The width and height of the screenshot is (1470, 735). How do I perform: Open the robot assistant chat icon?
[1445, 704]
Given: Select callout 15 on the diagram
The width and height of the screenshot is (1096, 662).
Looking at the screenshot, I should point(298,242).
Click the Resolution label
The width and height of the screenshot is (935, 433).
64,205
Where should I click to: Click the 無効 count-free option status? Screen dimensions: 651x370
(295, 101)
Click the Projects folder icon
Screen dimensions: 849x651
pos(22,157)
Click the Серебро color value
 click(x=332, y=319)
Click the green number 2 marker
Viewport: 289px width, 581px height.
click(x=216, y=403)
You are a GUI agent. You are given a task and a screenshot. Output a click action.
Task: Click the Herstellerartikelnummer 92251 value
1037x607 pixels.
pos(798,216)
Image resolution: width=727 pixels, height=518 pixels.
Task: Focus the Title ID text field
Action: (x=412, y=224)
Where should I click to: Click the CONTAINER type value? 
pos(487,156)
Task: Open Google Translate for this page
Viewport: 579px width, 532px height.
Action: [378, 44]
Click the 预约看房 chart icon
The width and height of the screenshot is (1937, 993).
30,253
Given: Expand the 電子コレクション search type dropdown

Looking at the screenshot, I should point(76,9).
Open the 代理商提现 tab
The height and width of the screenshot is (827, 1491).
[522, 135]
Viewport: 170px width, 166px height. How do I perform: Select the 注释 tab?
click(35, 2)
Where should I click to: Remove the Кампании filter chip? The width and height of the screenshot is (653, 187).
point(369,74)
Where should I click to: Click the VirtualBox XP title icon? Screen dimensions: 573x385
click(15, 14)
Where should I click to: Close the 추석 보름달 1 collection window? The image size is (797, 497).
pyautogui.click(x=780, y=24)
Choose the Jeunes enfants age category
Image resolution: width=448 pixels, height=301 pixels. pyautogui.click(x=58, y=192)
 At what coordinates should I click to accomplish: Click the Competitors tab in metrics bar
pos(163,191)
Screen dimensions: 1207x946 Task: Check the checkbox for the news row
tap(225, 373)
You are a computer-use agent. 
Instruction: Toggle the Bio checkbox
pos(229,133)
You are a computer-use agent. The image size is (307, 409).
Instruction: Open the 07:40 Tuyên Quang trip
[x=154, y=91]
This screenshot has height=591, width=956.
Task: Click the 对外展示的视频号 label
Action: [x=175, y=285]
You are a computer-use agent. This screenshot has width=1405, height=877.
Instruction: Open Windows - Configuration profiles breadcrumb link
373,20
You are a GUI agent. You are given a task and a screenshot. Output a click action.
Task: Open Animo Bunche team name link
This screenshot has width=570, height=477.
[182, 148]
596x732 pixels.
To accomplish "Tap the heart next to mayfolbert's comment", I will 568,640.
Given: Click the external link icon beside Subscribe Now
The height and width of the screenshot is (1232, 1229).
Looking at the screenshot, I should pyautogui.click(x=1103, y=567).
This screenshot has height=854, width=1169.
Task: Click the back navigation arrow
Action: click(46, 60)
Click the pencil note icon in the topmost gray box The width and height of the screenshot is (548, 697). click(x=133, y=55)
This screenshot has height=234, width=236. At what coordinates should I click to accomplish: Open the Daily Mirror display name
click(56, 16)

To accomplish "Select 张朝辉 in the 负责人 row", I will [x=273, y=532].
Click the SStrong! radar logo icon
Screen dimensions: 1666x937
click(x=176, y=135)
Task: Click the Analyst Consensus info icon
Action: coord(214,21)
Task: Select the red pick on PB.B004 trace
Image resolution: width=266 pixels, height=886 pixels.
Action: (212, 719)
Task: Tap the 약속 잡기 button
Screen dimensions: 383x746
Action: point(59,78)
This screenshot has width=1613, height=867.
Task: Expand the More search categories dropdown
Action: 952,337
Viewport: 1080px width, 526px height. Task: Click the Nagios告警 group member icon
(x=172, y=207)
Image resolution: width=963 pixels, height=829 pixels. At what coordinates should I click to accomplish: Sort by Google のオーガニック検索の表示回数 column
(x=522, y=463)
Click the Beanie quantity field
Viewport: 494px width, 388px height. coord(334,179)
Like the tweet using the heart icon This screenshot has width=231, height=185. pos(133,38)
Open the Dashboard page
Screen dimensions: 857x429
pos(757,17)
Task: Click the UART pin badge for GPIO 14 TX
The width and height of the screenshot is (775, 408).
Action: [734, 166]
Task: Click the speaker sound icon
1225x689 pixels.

● ● ● ● ●

• [TASK DIRECTIONS]:
Find every line of the records above that contains the string "size" and copy each one.

• [TASK RESPONSE]:
Where should I click to: Close the 추석 보름달 1 collection window? The image size is (797, 497).
You are a computer-use agent. The image size is (307, 409).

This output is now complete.